The ban, which took effect in February, prohibits making or selling duckies and other children’s products that contain chemicals called phthalates, which are used to make plastic soft. Congress passed the ban in 2008 after concluding that the chemicals posed a risk to children who chew on their toys.

The action came despite advice not to enact the ban from scientists at the Consumer Product Safety Commission, which regulates toys.

The commission opposed the ban because “there was not a risk of injury to children,” says Dr. Marilyn Wind, deputy associate executive director for health sciences at CPSC.

It reached that conclusion after studying phthalates in toys for more than 25 years and acting several times to make sure children were not exposed to even a slight risk from products that contain the chemicals.

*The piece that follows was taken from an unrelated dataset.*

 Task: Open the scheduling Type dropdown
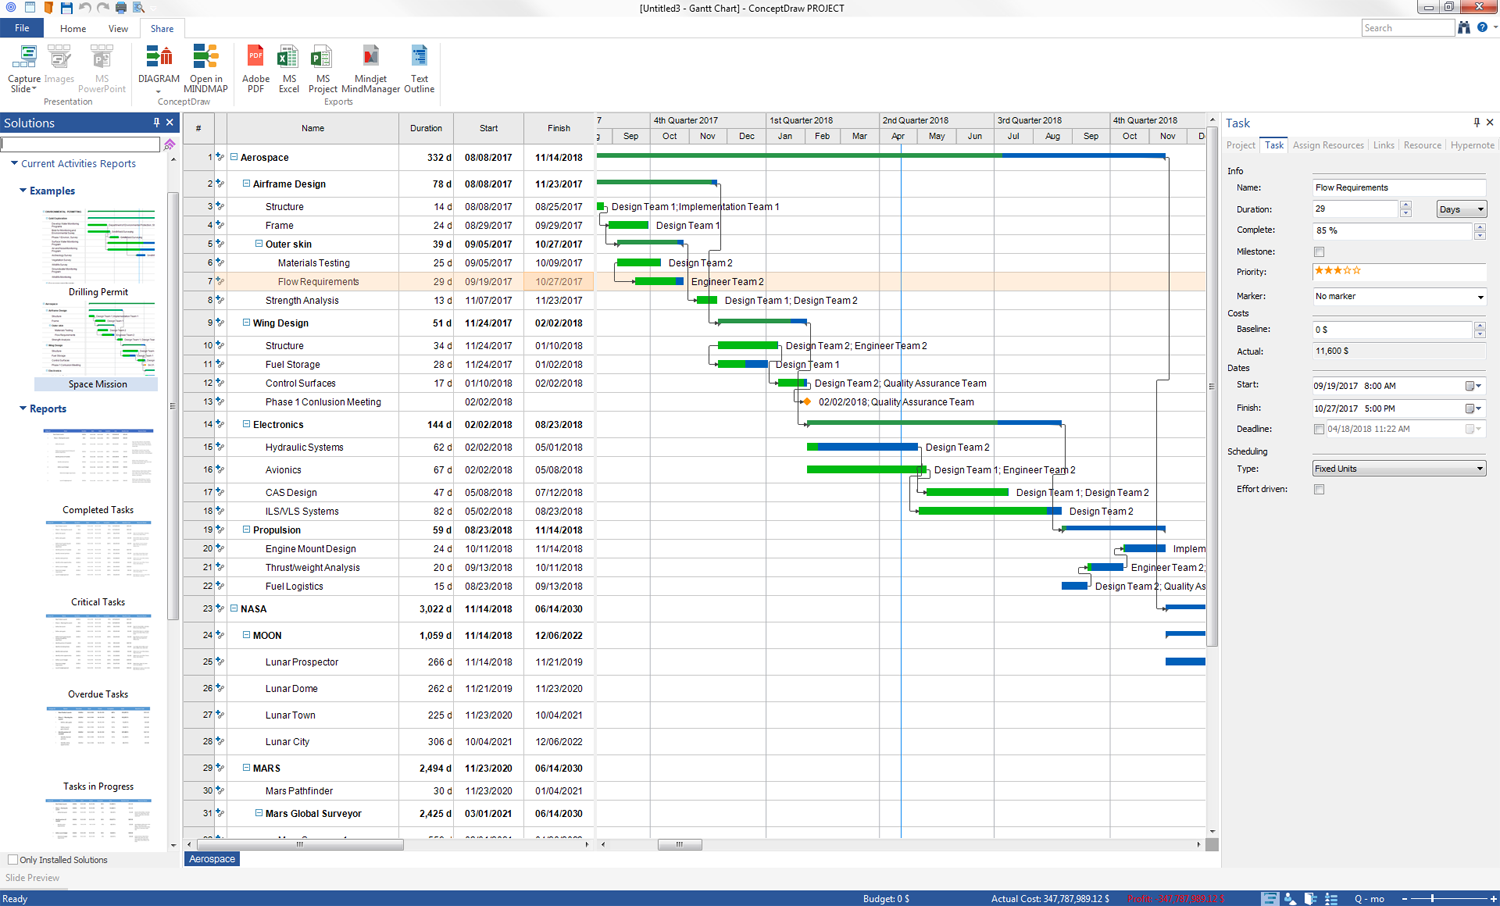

Overlawyered has extensive archives on the the Boxer-and-Feinstein-pushed legislation in question, the Consumer Product Safety Improvement Act (CPSIA), and its disastrous effects in practice – another reminder that injecting bad science into politics has real-world consequences. In fact, there is ample historical precedent, in the hard sciences as well as in social science, for left-wing political and social agendas to drive scientific hackwork whose influence far outstrips anyone’s ability to replicate its underlying research:

Consider the residue of such frauds as Rachel Carson, Alfred Kinsey, and Margaret Mead. Carson’s invented findings and unscientific methods led to the banning of DDT, which in turn cost the lives of tens of millions of children in undeveloped nations. Kinsey’s tortuously doctored “sex research,” as Dr. Judith Riesman has so amply demonstrated, was not only invented to sate his perverted lusts, but created scientific myths about normal and abnormal behavior which haunt us to this day. Mead also simply invented research to fit her idea of what the science of anthropology ought to be in order to justify her own immature and immoral behavior. Carson, Kinsey, and Mead had an agenda before they did any research, and this agenda governed everything else.

Which brings us to the root cause of politicized science: the temptation of power.